▶ Directions for this task:
Nothing but the lines from the one containing "Given: Choose Demo Mode in LED list" to the end of the data should be copied, exactly, and the pictures stay out.

--- Listed records ---

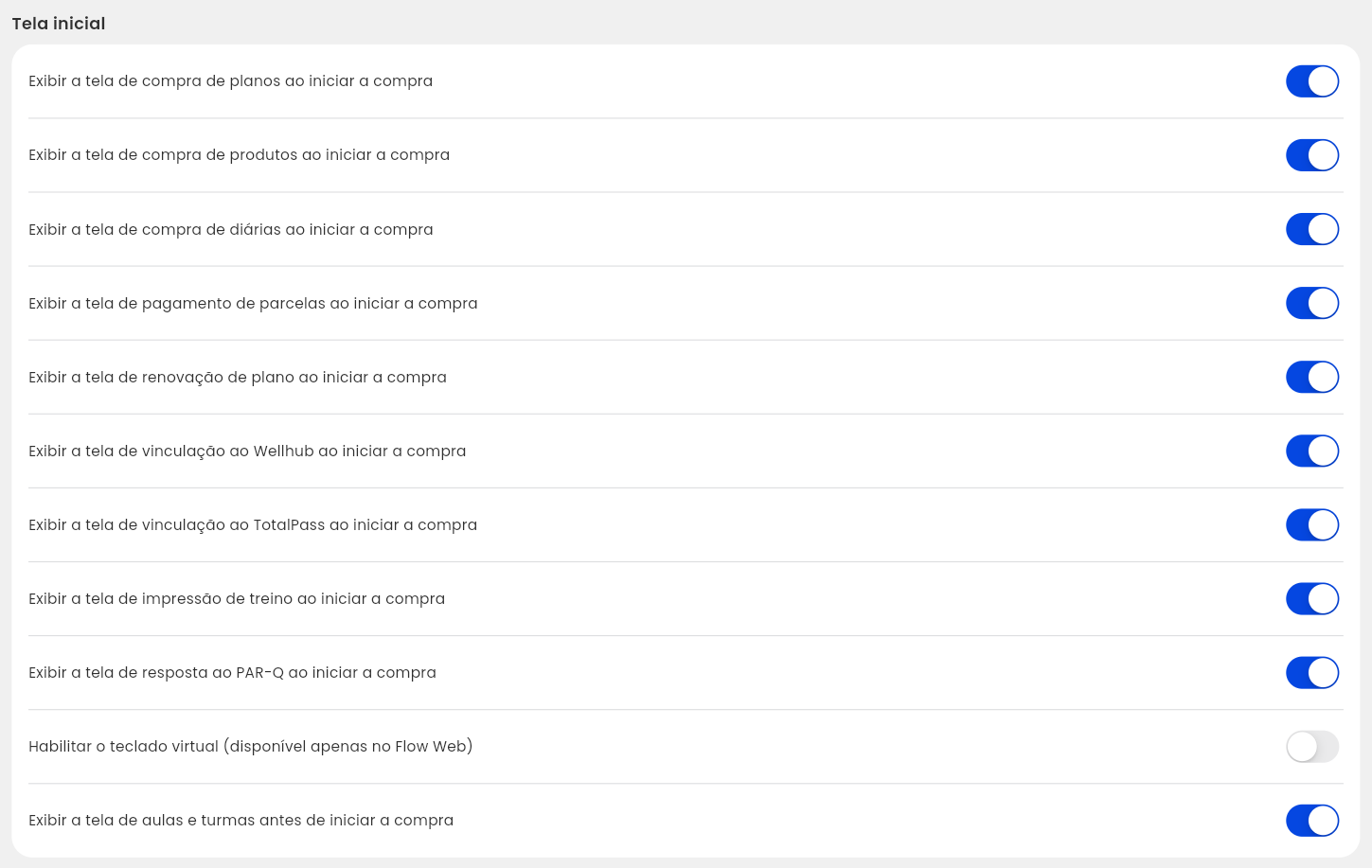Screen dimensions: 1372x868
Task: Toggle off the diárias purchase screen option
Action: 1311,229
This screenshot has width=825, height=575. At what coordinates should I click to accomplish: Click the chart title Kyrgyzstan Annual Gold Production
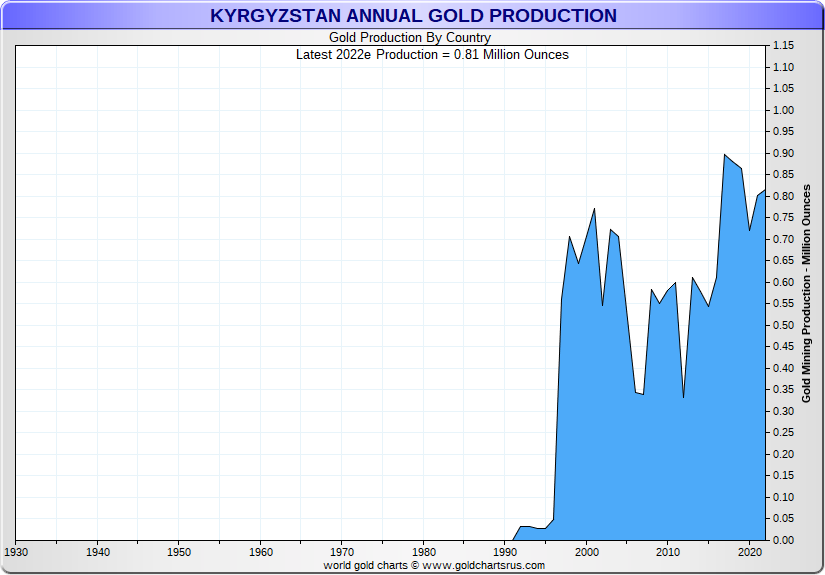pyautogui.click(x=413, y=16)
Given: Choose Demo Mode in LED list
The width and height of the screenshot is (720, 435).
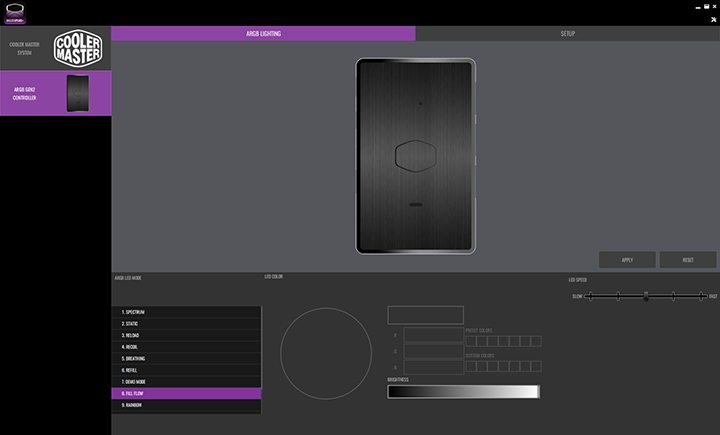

---

▶ Exercise output:
Given: Choose Demo Mode in LED list
The width and height of the screenshot is (720, 435).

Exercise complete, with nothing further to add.